## SOURCE
▬▬▬▬▬▬▬▬▬▬
From mboxrd@z Thu Jan  1 00:00:00 1970
Return-Path: linux-nfs-owner@vger.kernel.org
Received: from fieldses.org ([174.143.236.118]:51055 "EHLO fieldses.org"
	rhost-flags-OK-OK-OK-OK) by vger.kernel.org with ESMTP
	id S1755196Ab1LNUAc (ORCPT <rfc822;linux-nfs@vger.kernel.org>);
	Wed, 14 Dec 2011 15:00:32 -0500
Date: Wed, 14 Dec 2011 15:00:29 -0500
To: Jeff Layton <jlayton@redhat.com>
Cc: Chuck Lever <chuck.lever@oracle.com>, linux-nfs@vger.kernel.org
Subject: Re: [PATCH 0/5] nfsd: overhaul the client name tracking code (RFC)
Message-ID: <20111214200029.GA7623@fieldses.org>
References: <1323870891-3124-1-git-send-email-jlayton@redhat.com>
 <18F62B11-1541-4B87-95A7-8106459903DF@oracle.com>
 <20111214094920.6d3fafa8@tlielax.poochiereds.net>
MIME-Version: 1.0
Content-Type: text/plain; charset=us-ascii
In-Reply-To: <20111214094920.6d3fafa8@tlielax.poochiereds.net>
From: "J. Bruce Fields" <bfields@fieldses.org>
Sender: linux-nfs-owner@vger.kernel.org
List-ID: <linux-nfs.vger.kernel.org>

On Wed, Dec 14, 2011 at 09:49:20AM -0500, Jeff Layton wrote:
> On Wed, 14 Dec 2011 09:35:57 -0500
> Chuck Lever <chuck.lever@oracle.com> wrote:
> 
> > 
> > On Dec 14, 2011, at 8:54 AM, Jeff Layton wrote:
> > 
> > > First, a little background: I've recently been tasked with a project
> > > to make active/active serving of NFSv4 from clustered filesystems work.
> > > This is a large-scale, long-term project, but there are pieces of the
> > > existing code that are clearly unsuitable in such a configuration...
> > > 
> > > One of the things that Bruce has long had on his wishlist is to replace
> > > the client name tracking code that the kernel uses:
> > > 
> > >    http://wiki.linux-nfs.org/wiki/index.php/Nfsd4_server_recovery
> > > 
> > > The existing code manipulates the filesystem directly to track this
> > > info. Not only is that something that makes the VFS maintainers look
> > > askance at knfsd, but it also is unsuitable in a clustered
> > > configuration.
> > > 
> > > Typically we think of the grace period as a property of the server, but
> > > with a clustered filesystem, we need to consider it as a property of the
> > > cluster as a whole. On a cold startup of the cluster, once any node
> > > grants a non-reclaim lock, then no more reclaim can be allowed on any
> > > node. Grace periods must be coordinated amongst all cluster nodes.
▬▬▬▬▬▬▬▬▬▬
## DATASET EXTRACT
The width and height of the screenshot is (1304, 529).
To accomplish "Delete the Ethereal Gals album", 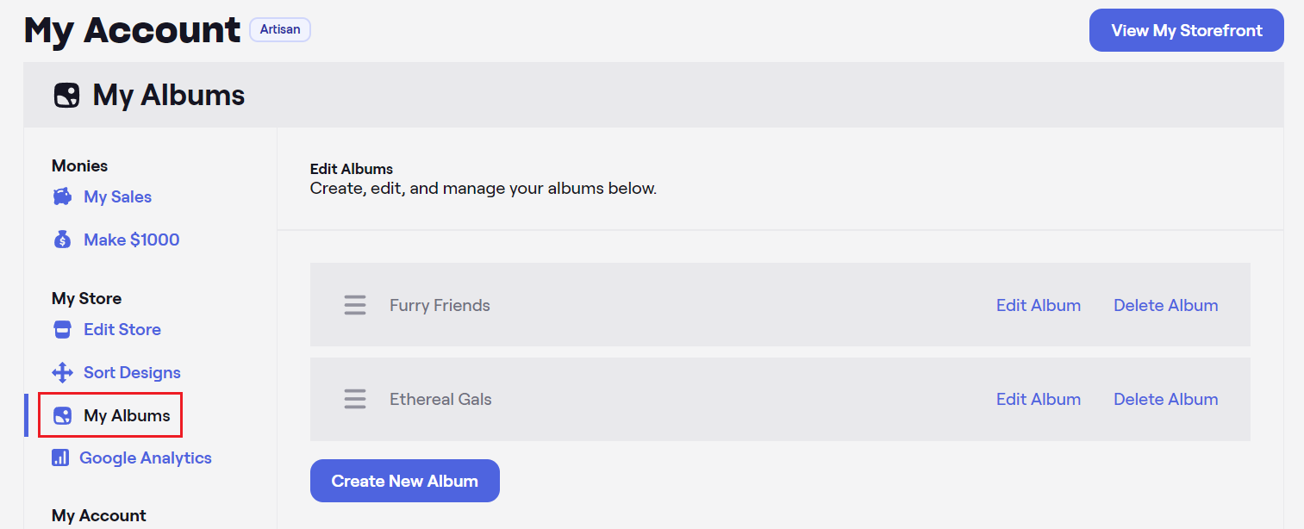I will coord(1166,399).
▬▬▬▬▬▬▬▬▬▬
Rework the nfsd mailing-list message from the words "rhost-flags-OK-OK-OK-OK) by vger.kernel.org" through "tracking code (RFC)", substituting "client ID tracking code" for "client name tracking code".

## EXERCISE RESPONSE
rhost-flags-OK-OK-OK-OK) by vger.kernel.org with ESMTP
	id S1755196Ab1LNUAc (ORCPT <rfc822;linux-nfs@vger.kernel.org>);
	Wed, 14 Dec 2011 15:00:32 -0500
Date: Wed, 14 Dec 2011 15:00:29 -0500
To: Jeff Layton <jlayton@redhat.com>
Cc: Chuck Lever <chuck.lever@oracle.com>, linux-nfs@vger.kernel.org
Subject: Re: [PATCH 0/5] nfsd: overhaul the client ID tracking code (RFC)